EXERCISE GOAL: Lines before the one containing "Task: Click the" are excluded; reproduce that line and all lines after it in the entries below, exactly.

[Collected data entries]
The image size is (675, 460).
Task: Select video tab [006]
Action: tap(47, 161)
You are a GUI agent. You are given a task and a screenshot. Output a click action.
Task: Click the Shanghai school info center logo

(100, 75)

ANSWER TO THE EXERCISE:
Task: Click the Shanghai school info center logo

(100, 75)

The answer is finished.